▸ TASK:
Retype the items between the line containing "is (490, 261)." and the line containing "This screenshot has height=619, width=1175.", inclusive, reproducing each line without any change.

▸ SOURCE RECORDS:
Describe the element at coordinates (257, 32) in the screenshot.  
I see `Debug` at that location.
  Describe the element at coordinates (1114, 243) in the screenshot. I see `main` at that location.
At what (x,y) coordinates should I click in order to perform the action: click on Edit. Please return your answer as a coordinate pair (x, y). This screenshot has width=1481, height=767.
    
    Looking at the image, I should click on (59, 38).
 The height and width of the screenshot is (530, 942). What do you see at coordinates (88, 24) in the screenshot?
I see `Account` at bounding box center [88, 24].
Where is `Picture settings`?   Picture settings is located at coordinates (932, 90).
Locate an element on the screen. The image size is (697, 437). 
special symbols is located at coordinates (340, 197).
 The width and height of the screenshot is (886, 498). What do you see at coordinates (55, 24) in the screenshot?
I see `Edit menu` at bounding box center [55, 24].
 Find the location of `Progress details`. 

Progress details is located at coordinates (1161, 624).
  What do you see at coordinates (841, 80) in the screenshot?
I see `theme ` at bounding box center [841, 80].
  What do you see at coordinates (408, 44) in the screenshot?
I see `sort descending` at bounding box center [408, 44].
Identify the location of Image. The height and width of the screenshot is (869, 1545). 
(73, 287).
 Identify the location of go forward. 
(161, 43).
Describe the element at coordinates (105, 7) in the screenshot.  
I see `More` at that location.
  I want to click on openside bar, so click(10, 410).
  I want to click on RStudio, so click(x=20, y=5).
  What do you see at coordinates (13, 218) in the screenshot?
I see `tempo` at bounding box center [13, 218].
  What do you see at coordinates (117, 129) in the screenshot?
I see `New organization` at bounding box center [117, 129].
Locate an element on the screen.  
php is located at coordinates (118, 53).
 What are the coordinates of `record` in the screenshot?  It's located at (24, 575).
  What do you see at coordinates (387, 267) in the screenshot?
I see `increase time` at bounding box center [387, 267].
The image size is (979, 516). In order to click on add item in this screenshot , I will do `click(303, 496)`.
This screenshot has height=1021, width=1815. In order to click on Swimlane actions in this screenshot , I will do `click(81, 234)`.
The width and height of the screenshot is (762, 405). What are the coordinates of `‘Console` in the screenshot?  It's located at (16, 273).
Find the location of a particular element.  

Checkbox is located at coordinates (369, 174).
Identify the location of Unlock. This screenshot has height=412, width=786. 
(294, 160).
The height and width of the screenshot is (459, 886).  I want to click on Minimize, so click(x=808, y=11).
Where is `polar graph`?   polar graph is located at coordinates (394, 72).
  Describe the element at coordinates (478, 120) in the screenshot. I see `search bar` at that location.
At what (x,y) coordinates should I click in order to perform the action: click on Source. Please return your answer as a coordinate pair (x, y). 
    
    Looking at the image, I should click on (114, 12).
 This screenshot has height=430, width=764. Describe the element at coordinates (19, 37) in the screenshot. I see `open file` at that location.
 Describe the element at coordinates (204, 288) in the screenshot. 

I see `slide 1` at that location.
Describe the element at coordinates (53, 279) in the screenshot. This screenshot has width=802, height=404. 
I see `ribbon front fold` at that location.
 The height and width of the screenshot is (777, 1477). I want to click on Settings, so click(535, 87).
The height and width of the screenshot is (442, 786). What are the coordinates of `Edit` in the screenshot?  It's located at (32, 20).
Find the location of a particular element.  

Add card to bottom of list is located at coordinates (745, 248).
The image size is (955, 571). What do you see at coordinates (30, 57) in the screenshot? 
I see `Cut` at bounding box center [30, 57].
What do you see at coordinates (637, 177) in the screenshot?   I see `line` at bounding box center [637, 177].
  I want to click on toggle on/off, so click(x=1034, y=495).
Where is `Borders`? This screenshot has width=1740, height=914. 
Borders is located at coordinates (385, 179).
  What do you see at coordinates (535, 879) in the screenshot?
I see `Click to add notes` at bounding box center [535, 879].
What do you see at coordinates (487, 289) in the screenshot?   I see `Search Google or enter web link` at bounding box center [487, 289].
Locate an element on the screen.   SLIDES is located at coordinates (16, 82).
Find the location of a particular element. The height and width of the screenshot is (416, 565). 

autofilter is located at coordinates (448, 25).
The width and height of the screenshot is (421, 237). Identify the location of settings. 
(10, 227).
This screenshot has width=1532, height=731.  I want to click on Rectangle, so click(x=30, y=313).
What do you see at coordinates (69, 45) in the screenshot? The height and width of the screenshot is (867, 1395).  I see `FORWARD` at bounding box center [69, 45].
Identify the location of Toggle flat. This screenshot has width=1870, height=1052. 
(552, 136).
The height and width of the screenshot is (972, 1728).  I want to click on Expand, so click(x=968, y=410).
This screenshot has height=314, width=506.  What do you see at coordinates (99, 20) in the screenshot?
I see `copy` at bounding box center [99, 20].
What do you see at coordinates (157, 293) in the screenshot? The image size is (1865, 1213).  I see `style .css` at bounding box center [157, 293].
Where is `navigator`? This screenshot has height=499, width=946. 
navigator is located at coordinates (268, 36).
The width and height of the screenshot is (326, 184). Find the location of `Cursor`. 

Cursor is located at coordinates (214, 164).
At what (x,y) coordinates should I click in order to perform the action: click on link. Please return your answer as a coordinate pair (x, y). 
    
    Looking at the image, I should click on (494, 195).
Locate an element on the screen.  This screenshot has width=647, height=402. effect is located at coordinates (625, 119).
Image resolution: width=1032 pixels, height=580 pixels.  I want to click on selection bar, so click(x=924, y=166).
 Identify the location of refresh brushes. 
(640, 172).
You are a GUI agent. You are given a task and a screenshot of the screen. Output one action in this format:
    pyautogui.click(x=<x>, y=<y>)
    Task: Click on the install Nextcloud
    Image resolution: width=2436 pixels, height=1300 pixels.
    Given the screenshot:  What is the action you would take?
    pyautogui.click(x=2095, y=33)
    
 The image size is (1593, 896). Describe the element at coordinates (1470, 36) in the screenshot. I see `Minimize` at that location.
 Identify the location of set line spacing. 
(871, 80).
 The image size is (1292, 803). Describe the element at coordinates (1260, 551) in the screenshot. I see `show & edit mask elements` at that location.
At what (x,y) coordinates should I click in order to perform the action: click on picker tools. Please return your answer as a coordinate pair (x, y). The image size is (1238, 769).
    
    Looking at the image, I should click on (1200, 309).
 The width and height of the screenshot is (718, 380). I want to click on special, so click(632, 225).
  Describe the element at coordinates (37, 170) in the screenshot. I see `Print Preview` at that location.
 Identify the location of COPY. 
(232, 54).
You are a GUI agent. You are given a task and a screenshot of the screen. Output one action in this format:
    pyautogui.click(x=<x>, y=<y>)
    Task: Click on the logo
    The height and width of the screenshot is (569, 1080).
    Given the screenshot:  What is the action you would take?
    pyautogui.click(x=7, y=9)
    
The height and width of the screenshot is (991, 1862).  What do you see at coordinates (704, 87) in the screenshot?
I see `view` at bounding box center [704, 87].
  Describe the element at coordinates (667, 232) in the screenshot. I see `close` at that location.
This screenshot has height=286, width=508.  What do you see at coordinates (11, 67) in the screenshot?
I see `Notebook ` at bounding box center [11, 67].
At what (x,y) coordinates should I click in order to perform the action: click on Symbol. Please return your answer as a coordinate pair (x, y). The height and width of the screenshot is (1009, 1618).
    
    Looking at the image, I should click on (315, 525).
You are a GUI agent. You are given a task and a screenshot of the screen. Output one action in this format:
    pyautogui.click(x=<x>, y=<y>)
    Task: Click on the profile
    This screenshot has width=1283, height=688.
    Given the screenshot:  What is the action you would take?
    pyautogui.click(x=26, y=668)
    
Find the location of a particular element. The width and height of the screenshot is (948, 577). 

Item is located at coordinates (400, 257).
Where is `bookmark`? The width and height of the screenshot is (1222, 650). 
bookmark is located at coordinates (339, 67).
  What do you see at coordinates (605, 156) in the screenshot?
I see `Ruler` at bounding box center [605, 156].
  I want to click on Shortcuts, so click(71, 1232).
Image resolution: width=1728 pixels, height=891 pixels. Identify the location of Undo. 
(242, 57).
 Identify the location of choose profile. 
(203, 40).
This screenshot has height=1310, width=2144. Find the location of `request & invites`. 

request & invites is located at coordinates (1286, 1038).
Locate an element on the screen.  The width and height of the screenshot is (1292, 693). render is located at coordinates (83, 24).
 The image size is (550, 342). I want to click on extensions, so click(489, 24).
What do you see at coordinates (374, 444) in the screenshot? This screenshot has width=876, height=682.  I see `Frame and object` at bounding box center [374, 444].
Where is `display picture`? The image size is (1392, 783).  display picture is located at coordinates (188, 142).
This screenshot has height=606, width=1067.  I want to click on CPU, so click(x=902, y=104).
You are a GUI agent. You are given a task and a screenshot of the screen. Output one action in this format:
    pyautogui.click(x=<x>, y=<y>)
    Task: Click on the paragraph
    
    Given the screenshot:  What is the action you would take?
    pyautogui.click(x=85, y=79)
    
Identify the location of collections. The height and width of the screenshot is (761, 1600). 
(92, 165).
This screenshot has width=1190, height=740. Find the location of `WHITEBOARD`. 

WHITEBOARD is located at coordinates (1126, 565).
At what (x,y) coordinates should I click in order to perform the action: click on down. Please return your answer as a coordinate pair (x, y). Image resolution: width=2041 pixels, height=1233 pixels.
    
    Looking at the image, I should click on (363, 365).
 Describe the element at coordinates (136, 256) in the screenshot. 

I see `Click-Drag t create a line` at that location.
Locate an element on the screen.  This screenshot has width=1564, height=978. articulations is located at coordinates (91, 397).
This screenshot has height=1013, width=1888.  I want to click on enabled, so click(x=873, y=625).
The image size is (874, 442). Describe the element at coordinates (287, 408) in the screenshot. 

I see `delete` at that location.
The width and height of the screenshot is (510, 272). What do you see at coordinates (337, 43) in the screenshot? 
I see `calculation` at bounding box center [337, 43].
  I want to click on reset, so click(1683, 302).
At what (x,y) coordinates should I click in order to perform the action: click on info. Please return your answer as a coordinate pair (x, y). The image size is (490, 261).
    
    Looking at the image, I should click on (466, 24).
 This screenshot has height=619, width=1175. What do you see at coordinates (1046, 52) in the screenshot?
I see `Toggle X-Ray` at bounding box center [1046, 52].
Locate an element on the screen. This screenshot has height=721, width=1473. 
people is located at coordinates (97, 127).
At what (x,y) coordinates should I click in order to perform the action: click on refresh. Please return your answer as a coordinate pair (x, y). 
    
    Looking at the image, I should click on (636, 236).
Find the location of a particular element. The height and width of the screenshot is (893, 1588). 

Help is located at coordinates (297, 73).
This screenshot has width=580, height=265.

▸ SOLUTION FOR THIS TASK:
At what (x,y) coordinates should I click in order to perform the action: click on info. Please return your answer as a coordinate pair (x, y). The image size is (490, 261).
    
    Looking at the image, I should click on (466, 24).
 This screenshot has height=619, width=1175. What do you see at coordinates (1046, 52) in the screenshot?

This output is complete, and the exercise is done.